Le dernier aspect dont je souhaite vous parler m’a particulièrement amusé. Il s’agit de tout ce qui a attrait à la culture économique et cette capacité à s’affranchir de certaines règles ou normes occidentales établies que nous connaissons et qui m’ont poussés malgré moi à cohabiter avec le côté parfois sombre de la force.
Je me suis toujours étonnée de la différence de vitesse de la bande passante entre mes appels Skype vers l’Europe un peu chaotique parfois et mes téléchargements qui allaient à toute allure.
Je me suis étonnée de ne pas trouver de librairie digne de ce nom mais une variété de boutiques poussiéreuses encombrées de livres photocopiés.
Je me suis étonnée que la réalité des centres commerciaux fréquentés par la plupart des shanghaiens, si loin des grands centres commerciaux, propre et lumineux, cher et peu fréquentés lors de mon passage.
Ces centres commerciaux sont en réalité des boutiques de faux, de contrefaçons, et tout le monde s’y rend. Il y en a partout. A tel point que c’est rapidement devenu un paysage familier. Trop familier. Si bien que je me suis tentée, et j’ai acheté deux paires de jolies chaussures d’une certaine marque de luxe française (le comble !), que voulez-vous, les chaussures étaient si bien rangées ! Ce n’est qu’une fois rentrée à mon auberge de jeunesse que la réalité est revenue me frapper en plein visage. La possession de contrefaçon en France est bien sûr interdite.
Comment cela avait pu m’échapper ? Et cette valise que j’avais achetée dans une bagagerie pour aller au nord de la Chine et dont je ne connaissais pas la marque, l’était-elle aussi ? J’étais un peu perdue.

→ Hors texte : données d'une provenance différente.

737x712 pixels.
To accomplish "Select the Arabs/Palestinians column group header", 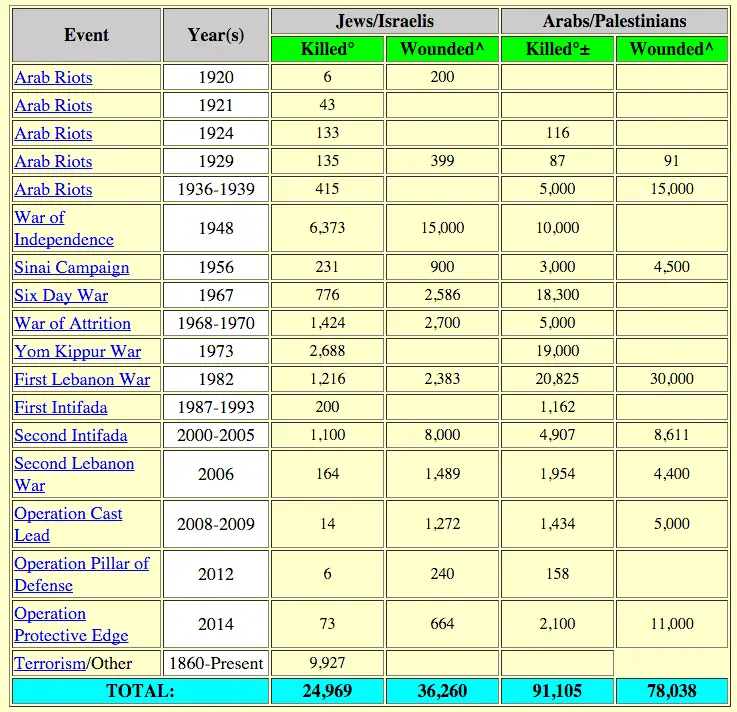I will click(x=614, y=21).
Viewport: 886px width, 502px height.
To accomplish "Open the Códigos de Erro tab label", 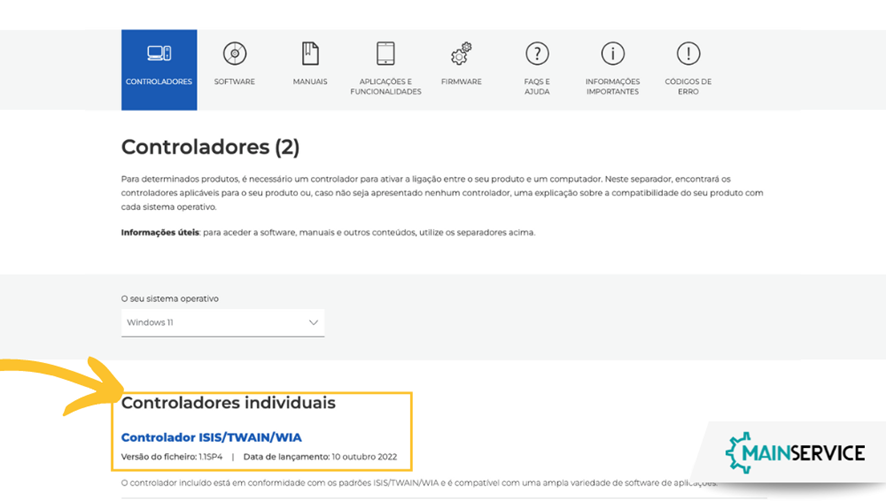I will 688,86.
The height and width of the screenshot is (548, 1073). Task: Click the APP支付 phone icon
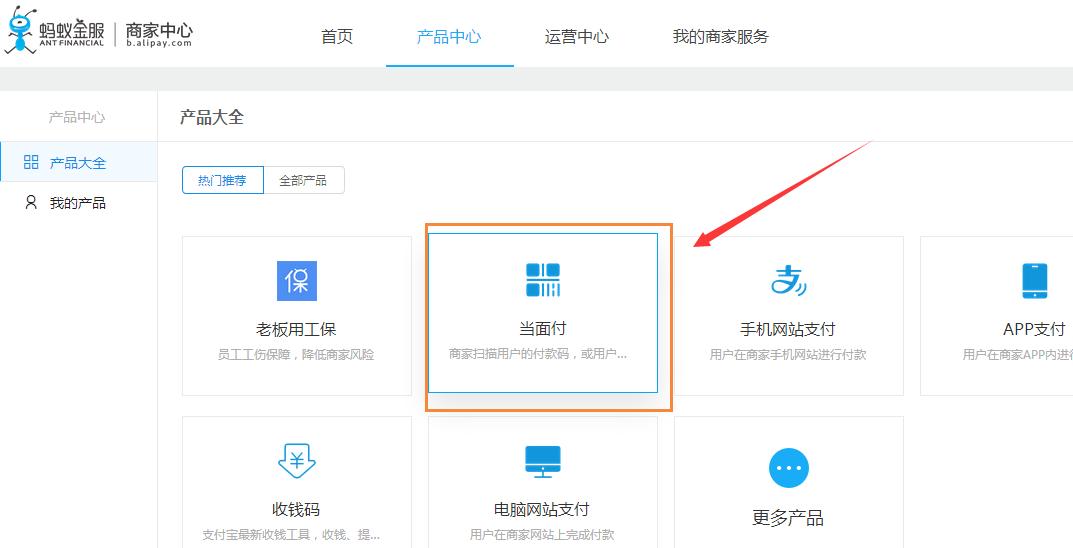pos(1034,281)
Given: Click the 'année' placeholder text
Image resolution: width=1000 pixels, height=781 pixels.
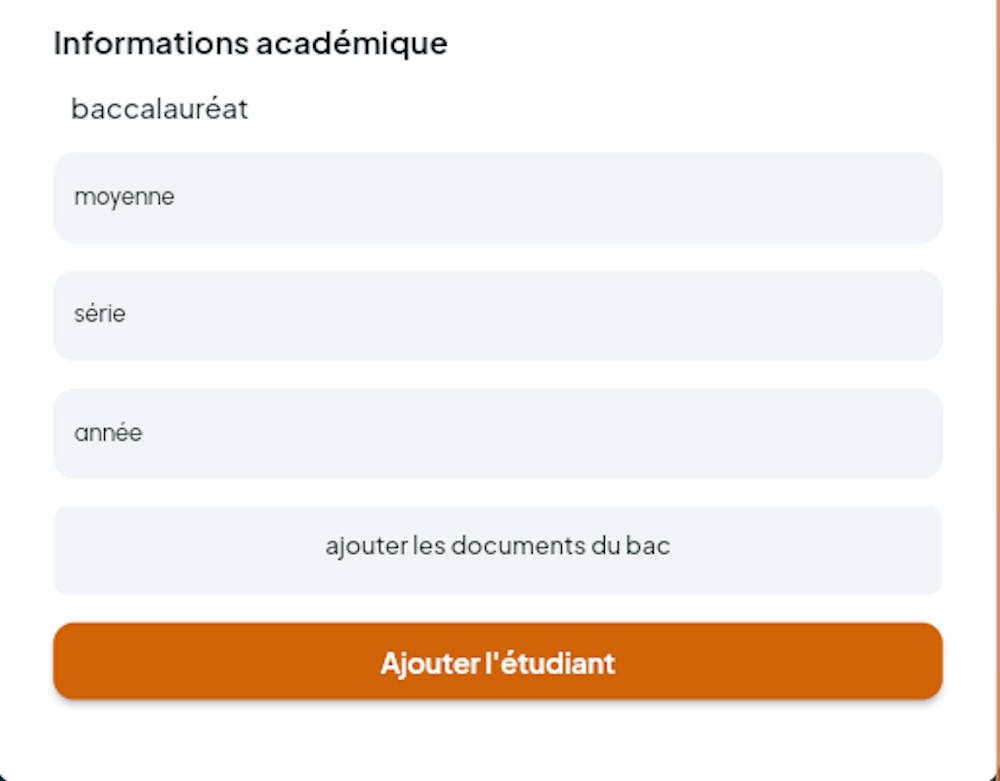Looking at the screenshot, I should click(x=108, y=433).
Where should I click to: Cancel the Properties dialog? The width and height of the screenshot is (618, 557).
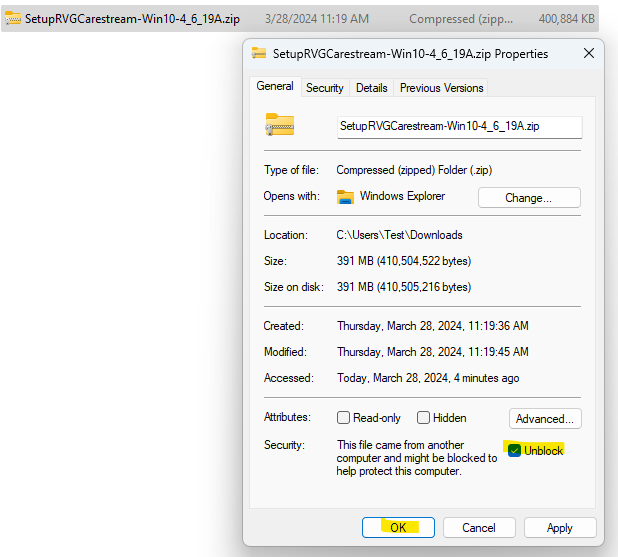coord(479,528)
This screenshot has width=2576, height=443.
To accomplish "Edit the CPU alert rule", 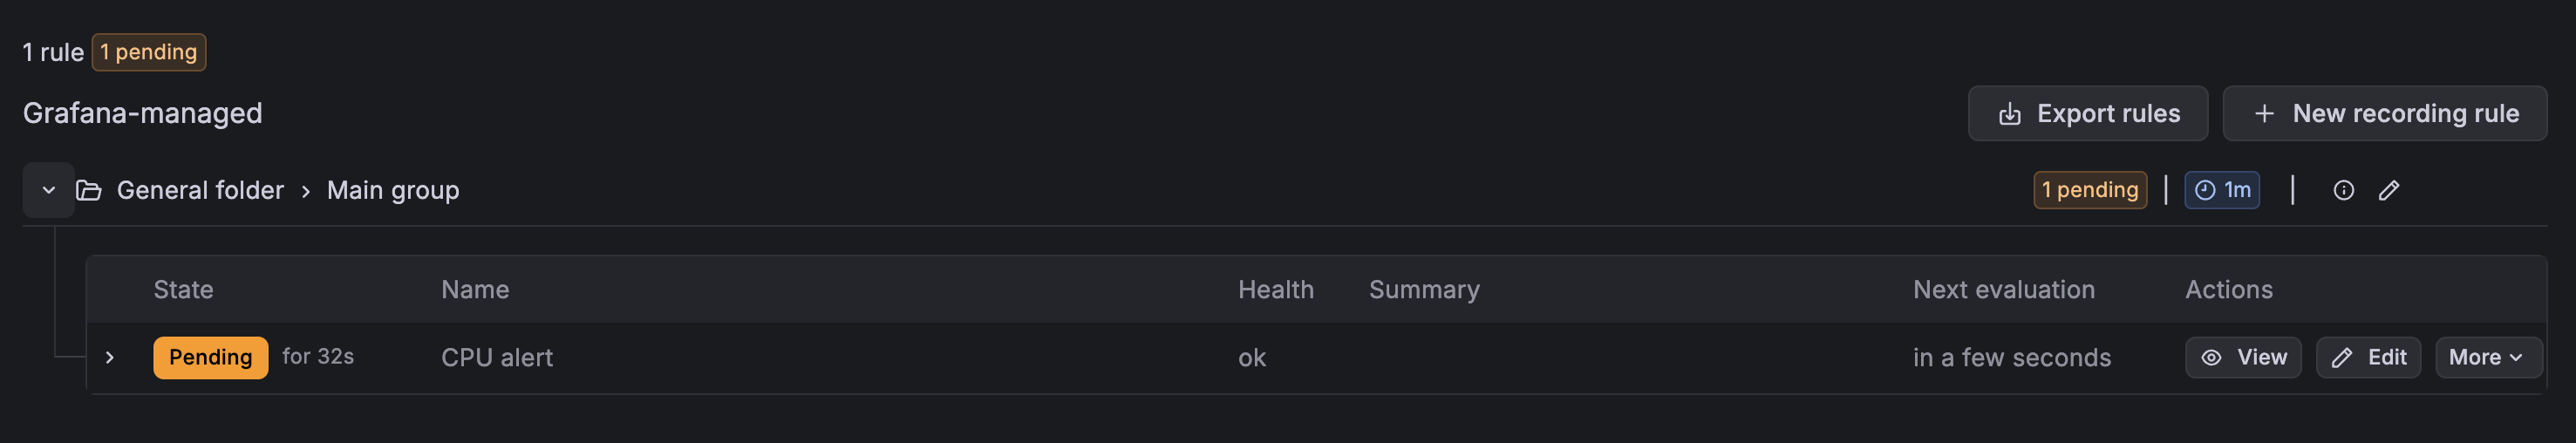I will [x=2367, y=357].
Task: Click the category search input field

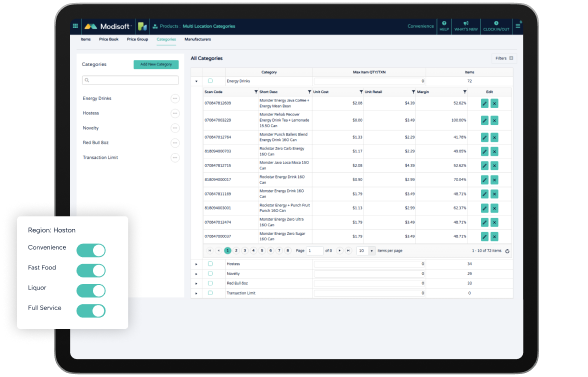Action: click(x=130, y=80)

Rassurez-vous, je me suis débarrassée de tout ça avant de repartir
Il y a aussi tous ces stands dans certains endroits touristiques des villes, qui ramènent à la vie les décors traditionnels chinois. Gravures de seaux, petits instruments, objets artisanaux…sont soumis à la négociation. C’est un vrai challenge pour une occidentale comme moi car cet usage n’est plus du tout inscrite dans une pratique économique quotidienne. Heureusement j’avais des restes de mon expérience de mon voyage au Maroc, qui m’avait initié, mais je n’en avais moi-même pas fait l’expérience. A force de déambuler des semaines dans les villes de Shanghai, Suzhou ou Xitang, j’ai commencé à apprivoiser cette forme de commerce, aussi grâce à mes amis chinois, encore.
Je me souviens des derniers jours de mon voyage où je souhaitais offrir un souvenir à mon petit frère, au YuYuan Garden. Je me souviens avoir été si fière d’avoir négocié le prix de mon cadeau avec fermeté, sans me sentir gênée, car j’avais appris petit à petit à estimer la valeur réelle des choses. J’ai pu ainsi voir dans le regard de mon interlocuteur, un certain respect envers moi. Je n’étais plus tout à fait une totale « barbare ».
Pas plus que je n’ai été dupe de ces jeunes étudiants, qui m’ont proposés à moi et mon camarade, de nous initier au rituel du thé, arnaque courante dans la ville pour soustraire de l’argent auprès des étrangers.
Démêler le vrai du faux, l’authentique du factice me semble complètement périlleux pour aborder la culture Han ( nationalité majoritaire en Chine). Suivre les habitudes de consommation, découvrir les grands supermarchés - comme j’aime le faire dans les pays étrangers-, découvrir les lieux de sociabilité économiques, comme ce fameux marché au tissu ( fréquentés par tous, et notamment les expatriés) qui me laisse un souvenir si savoureux et les robes que j’ai pu faire sur mesure restent des biens précieux dans ma garde robe : ces souvenirs sont authentiques de par cette relation que j’ai eu avec les tailleurs, moments lors desquels j’ai pu admirer leur savoir-faire.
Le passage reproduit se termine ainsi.